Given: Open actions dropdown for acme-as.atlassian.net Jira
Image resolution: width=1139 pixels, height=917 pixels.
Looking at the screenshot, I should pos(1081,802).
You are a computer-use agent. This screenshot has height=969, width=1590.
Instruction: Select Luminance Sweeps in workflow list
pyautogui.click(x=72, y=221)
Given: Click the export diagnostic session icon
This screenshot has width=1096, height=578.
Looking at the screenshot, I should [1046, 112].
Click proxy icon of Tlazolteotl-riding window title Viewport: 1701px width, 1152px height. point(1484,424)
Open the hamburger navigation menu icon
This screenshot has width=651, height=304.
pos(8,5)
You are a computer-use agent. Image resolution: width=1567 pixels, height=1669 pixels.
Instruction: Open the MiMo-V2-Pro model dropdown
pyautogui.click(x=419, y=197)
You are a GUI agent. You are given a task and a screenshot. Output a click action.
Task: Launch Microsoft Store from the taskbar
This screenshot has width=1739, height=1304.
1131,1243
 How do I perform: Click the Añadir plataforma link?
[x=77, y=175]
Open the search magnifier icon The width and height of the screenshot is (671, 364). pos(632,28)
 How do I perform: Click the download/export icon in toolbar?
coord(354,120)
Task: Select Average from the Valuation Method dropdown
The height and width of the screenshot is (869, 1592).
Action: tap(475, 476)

..............................

What you should do — Where a line above contains the word "computer", show that line.

Answer area —
You are a computer-use agent. This screenshot has height=969, width=1590.
You are a computer-use agent. Image resolution: width=1567 pixels, height=1669 pixels.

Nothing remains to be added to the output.